Frank Gallows is a ghost wrangler. He hunts down ghosts who've escaped the afterlife and sends them back but after 30 years on the job he's losing his touch, bored and plain grumpy with life. Sent to track down a night mare, the skeletal horse is on the run. As she goes through a wall, Frank shackles her and hit's the send button. Problem: on the other side of the wall the skeletal mare had en-caged a human boy, Garth, and he ends up in the afterlife with her. As headquarters sets up a team to rescue him, Frank and his ex-girlfriend, a ghost, go after him themselves. They find Ghostopolis, the city centre of the afterlife, greatly changed and dominated by Vaugner, an evil, powerful human-type being.
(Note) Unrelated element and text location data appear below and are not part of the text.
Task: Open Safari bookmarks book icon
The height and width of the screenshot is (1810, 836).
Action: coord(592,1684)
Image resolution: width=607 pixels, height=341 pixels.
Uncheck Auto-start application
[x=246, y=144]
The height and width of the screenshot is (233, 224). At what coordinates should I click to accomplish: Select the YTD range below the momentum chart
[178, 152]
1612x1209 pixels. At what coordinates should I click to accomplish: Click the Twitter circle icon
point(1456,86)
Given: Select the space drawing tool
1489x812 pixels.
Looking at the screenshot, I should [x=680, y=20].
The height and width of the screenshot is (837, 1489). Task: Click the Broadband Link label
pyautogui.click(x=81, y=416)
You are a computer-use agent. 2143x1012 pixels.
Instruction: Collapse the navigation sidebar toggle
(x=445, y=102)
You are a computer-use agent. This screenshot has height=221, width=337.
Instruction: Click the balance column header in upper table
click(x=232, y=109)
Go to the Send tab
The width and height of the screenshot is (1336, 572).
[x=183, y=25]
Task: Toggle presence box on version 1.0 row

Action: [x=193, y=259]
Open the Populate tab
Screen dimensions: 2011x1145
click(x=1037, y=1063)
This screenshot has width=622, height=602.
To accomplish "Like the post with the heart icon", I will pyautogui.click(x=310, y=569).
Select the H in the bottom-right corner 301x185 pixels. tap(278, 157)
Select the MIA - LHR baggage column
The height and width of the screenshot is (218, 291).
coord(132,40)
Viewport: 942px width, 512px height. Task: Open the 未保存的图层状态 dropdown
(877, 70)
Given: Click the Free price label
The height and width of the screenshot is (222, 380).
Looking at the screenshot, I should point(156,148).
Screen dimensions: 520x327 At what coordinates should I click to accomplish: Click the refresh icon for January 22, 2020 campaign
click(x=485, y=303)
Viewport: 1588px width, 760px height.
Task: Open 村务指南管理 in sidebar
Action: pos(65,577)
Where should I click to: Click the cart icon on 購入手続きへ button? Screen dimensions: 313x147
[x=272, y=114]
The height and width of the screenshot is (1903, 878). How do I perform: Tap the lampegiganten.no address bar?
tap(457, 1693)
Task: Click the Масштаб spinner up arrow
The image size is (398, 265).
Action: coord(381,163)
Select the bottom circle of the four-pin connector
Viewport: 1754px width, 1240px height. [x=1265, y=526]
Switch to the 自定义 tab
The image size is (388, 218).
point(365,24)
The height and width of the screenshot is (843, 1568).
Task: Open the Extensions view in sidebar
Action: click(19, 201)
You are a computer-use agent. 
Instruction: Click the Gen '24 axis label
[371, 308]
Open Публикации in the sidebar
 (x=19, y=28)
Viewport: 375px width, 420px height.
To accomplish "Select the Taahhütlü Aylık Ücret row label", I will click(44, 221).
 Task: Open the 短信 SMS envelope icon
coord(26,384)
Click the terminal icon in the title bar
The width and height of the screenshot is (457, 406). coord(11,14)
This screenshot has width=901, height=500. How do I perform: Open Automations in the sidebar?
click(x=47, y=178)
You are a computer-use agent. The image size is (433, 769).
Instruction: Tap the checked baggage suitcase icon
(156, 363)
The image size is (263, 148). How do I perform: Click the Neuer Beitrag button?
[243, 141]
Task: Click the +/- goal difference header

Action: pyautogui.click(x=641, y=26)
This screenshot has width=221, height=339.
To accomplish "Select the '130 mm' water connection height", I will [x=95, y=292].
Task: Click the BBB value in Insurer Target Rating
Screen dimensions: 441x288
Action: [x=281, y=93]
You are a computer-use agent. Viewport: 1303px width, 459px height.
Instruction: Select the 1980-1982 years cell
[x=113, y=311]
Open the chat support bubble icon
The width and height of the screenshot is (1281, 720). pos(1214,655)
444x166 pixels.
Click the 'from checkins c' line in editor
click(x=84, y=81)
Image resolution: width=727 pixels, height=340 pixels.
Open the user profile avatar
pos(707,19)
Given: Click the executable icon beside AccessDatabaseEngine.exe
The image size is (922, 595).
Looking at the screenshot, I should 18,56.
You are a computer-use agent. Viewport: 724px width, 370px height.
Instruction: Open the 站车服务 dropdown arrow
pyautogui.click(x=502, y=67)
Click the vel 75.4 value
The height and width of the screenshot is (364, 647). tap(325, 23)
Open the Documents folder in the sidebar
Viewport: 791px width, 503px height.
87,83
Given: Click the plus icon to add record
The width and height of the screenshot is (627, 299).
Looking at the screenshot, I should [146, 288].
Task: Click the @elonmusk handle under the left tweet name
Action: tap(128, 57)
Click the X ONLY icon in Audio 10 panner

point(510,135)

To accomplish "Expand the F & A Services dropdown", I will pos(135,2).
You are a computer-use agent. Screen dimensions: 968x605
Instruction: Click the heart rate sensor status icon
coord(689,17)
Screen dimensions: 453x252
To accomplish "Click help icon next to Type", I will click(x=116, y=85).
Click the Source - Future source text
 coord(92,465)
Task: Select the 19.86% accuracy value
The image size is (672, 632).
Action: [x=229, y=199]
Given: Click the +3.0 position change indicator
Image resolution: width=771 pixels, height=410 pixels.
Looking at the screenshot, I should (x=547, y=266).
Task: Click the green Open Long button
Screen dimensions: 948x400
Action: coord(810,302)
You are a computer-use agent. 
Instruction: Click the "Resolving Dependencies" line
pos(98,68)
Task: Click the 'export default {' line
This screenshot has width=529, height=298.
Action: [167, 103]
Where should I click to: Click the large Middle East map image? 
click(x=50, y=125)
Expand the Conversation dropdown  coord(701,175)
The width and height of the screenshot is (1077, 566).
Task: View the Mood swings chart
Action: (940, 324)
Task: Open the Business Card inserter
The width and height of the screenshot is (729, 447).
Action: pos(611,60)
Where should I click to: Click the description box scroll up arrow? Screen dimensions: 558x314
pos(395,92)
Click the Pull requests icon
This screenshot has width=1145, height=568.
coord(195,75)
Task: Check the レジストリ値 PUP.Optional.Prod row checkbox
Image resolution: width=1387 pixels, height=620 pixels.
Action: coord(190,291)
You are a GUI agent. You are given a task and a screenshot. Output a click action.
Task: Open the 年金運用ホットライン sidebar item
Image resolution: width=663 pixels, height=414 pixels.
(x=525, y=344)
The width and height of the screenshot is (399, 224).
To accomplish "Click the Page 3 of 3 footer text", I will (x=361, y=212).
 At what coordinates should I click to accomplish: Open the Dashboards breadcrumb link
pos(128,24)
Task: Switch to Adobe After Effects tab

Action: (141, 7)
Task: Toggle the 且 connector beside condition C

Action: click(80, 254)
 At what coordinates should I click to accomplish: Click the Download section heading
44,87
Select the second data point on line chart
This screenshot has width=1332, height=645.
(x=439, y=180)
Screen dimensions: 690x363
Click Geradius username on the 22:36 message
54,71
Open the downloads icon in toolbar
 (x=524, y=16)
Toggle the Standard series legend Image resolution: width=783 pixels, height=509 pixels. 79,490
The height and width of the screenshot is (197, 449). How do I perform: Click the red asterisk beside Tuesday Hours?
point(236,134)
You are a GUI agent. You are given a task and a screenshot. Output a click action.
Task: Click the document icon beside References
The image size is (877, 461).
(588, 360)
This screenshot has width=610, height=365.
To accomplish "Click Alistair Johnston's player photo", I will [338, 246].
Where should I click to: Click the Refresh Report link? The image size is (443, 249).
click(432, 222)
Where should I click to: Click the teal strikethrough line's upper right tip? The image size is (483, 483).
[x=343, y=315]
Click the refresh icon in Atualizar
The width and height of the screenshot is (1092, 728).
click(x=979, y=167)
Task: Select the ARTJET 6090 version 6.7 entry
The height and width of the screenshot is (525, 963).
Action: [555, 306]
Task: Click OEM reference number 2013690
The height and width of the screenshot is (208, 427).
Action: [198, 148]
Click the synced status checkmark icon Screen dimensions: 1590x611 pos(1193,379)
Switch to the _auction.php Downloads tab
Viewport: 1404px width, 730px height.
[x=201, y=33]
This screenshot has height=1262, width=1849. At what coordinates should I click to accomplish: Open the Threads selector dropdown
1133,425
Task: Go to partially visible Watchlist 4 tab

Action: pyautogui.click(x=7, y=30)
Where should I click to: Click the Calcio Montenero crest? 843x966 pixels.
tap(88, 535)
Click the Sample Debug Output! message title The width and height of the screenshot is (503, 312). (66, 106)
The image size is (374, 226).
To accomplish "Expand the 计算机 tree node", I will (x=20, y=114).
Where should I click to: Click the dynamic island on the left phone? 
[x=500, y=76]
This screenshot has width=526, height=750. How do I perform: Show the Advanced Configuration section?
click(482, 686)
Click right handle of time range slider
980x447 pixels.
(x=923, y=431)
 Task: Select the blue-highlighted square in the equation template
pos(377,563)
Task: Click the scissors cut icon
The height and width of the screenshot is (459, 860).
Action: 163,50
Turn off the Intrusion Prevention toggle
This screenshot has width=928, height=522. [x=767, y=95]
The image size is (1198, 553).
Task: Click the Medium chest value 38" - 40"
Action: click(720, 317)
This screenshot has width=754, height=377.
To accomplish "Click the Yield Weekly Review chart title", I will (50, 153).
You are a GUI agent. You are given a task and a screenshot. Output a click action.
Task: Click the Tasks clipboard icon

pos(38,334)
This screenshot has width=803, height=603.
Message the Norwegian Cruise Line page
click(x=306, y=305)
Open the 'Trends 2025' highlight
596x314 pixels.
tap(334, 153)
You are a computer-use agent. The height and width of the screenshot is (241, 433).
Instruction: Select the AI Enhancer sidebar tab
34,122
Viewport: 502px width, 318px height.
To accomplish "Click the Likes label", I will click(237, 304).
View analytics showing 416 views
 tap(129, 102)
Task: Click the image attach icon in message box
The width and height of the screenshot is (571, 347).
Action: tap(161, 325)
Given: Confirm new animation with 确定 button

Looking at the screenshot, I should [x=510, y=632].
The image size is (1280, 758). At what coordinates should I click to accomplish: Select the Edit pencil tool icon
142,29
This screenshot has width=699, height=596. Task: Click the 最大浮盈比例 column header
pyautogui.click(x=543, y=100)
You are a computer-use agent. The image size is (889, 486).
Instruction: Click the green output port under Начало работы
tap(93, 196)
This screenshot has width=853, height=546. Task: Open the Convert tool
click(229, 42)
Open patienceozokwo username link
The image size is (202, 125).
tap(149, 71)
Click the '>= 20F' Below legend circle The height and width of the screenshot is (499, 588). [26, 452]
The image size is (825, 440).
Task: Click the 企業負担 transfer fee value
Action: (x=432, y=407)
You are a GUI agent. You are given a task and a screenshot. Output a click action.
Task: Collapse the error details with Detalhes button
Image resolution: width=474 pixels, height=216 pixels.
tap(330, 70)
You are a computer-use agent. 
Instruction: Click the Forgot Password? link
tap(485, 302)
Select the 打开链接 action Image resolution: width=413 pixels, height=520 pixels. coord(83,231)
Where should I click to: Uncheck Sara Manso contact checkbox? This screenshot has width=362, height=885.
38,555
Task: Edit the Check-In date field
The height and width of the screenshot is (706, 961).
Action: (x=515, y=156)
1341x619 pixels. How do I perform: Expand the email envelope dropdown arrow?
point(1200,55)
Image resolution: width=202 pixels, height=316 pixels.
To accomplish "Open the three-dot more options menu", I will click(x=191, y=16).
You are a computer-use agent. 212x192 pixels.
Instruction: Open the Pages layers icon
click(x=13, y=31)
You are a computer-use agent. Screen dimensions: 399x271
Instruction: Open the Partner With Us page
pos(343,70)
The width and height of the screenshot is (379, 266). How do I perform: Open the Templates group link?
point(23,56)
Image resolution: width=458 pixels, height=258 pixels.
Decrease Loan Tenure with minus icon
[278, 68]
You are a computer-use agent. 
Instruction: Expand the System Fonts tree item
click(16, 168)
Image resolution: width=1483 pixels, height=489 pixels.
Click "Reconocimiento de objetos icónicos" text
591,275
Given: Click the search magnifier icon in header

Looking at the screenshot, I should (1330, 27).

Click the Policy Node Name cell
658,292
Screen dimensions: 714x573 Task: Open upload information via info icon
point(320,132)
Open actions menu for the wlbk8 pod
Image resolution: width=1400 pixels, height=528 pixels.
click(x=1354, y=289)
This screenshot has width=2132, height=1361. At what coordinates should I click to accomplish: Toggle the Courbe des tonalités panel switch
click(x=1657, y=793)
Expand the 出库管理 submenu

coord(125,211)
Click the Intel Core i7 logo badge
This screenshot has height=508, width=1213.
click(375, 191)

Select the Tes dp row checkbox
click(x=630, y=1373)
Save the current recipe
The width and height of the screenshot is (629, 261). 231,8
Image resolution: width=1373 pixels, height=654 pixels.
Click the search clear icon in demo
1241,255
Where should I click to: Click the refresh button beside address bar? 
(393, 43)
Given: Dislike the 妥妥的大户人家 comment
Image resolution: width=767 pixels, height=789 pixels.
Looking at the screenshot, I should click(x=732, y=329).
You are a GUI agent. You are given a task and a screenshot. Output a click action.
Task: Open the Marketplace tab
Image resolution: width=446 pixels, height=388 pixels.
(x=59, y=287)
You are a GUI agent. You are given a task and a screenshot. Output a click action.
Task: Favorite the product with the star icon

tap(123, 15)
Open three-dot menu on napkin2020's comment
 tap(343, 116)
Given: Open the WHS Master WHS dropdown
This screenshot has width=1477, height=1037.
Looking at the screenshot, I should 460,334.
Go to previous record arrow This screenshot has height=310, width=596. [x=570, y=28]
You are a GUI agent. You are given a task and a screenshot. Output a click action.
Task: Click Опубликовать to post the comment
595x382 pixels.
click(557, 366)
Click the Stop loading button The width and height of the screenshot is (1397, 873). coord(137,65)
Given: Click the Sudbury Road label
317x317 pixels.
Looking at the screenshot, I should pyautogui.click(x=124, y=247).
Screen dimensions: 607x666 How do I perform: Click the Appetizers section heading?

Garth, Frank and Claire must find a way back to the mortal world and since Vaugner is trying to stop them at every turn they must first stop him.
I found the story a little hard to get into as it starts right away with the action and it takes a bit to figure out what is going on. Plus the artwork was a little startling, the artist's depiction of people are on the ugly side of ugly. Once the plot became clearer, I started to enjoy the book and once the artist had the opportunity to add action scenes with non-human characters to the illustrations, I became more comfortable with the style and even enjoyed it by book's end.
The story has several layers to it: a grown man with the behaviour of a child learns to grow up on the inside, a man who can't express his love outwardly makes the ultimate sacrifice to earn the love he craved and power and the begetting of power for power's sake can only lead to evil in the end, to name a few. Then there is the basic plot which is both exciting and fun. The book is quite dark though, death being the main theme here; my 10yo certainly couldn't handle it. Along the way Garth and company meet killer insects, skeletal armies, zombies, mummies and some other very strange characters. There is humour added to lighten up the darkness mostly in the form of sarcasm and wit, though there is some outright grossness to make you laugh (or cringe) too such as the delicacy of tarantula on a stick and an ancient fortune telling wolf who is blind and tells the future through smells and happens to "toot".
At well over 200 pages there is a lot of story and characterization to be found in this simple story of good vs. evil and redemption for those who seek it.